ACTIVITY: State how many lines of the records contain the string "computer", and give no other information.

DATA SECTION Block Start

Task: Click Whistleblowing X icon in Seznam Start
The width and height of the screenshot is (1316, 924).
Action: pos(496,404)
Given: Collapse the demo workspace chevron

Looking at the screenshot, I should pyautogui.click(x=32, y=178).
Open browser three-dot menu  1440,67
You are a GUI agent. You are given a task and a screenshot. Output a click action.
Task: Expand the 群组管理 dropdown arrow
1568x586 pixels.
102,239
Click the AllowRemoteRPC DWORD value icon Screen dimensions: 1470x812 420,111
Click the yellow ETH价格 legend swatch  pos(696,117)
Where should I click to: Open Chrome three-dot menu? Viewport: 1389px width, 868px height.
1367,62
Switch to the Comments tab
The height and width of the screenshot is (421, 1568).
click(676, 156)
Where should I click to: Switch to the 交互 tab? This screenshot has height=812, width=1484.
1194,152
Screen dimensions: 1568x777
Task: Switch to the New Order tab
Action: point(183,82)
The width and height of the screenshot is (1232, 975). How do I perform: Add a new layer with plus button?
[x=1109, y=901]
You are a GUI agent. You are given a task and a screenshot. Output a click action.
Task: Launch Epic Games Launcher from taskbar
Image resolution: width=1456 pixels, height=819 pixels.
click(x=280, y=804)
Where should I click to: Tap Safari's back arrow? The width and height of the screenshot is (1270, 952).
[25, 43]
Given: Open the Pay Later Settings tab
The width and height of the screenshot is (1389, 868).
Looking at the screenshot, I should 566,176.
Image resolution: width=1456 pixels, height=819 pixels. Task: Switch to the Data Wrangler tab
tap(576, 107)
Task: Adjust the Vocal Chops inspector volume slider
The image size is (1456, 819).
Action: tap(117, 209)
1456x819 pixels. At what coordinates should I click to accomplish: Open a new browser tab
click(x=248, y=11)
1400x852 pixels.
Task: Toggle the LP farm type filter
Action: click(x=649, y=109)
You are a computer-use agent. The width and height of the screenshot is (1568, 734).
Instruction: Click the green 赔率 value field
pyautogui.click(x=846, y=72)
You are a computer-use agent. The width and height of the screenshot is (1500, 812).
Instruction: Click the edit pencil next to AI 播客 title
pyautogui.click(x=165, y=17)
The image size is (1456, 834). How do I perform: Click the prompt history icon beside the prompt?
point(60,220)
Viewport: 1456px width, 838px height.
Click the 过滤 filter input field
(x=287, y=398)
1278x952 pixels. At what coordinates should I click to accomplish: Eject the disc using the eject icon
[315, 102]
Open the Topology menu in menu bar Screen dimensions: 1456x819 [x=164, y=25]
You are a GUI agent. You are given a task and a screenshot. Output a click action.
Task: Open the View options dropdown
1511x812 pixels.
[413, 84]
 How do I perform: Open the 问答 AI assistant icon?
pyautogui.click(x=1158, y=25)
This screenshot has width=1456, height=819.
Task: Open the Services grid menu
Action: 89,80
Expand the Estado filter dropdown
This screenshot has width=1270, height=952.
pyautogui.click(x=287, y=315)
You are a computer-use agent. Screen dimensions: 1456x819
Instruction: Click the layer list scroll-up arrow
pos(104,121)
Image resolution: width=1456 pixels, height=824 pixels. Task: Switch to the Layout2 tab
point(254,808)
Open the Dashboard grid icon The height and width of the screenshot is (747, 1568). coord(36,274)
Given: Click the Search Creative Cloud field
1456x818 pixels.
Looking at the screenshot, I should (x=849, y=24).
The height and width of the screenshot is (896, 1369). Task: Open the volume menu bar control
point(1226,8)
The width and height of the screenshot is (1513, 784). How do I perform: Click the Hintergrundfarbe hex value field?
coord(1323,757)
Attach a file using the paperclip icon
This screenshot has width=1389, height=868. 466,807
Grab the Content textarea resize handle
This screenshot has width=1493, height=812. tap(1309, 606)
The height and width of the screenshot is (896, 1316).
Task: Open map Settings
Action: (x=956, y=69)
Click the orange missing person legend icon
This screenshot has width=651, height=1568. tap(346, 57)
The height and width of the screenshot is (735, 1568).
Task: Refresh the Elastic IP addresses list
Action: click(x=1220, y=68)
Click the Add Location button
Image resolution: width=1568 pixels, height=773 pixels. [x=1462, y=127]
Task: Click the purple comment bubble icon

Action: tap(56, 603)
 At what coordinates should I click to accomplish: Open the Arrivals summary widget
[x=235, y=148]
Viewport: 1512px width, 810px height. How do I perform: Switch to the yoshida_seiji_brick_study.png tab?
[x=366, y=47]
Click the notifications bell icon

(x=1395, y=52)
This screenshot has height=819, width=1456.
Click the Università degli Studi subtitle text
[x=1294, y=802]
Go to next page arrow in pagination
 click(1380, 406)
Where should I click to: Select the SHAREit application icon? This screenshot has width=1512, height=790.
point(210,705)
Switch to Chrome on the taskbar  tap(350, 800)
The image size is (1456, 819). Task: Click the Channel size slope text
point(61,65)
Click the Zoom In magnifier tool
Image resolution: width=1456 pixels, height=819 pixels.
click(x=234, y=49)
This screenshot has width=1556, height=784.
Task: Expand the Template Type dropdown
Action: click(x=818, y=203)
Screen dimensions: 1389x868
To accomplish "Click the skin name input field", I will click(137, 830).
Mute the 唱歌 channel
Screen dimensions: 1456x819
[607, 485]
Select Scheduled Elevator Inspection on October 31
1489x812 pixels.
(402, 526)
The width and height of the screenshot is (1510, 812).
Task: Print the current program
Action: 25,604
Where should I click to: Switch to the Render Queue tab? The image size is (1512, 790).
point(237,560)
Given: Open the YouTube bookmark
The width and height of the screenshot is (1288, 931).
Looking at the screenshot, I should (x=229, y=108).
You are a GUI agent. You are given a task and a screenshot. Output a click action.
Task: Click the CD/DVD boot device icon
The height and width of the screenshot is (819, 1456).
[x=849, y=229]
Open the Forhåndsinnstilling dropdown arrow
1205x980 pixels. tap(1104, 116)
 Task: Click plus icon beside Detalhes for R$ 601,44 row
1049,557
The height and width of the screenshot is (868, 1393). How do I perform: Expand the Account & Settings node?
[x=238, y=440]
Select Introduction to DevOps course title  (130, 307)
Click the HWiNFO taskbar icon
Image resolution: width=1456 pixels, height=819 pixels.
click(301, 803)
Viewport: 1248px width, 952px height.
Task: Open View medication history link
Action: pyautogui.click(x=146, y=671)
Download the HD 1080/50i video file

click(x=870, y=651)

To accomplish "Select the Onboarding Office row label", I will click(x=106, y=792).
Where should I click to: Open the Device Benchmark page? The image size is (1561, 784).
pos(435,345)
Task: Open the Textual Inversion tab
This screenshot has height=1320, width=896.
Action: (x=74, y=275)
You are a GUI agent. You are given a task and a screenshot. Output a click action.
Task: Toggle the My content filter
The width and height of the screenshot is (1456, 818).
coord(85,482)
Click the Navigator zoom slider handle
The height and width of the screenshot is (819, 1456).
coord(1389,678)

DATA SECTION Block End

OUTPUT BELOW: 3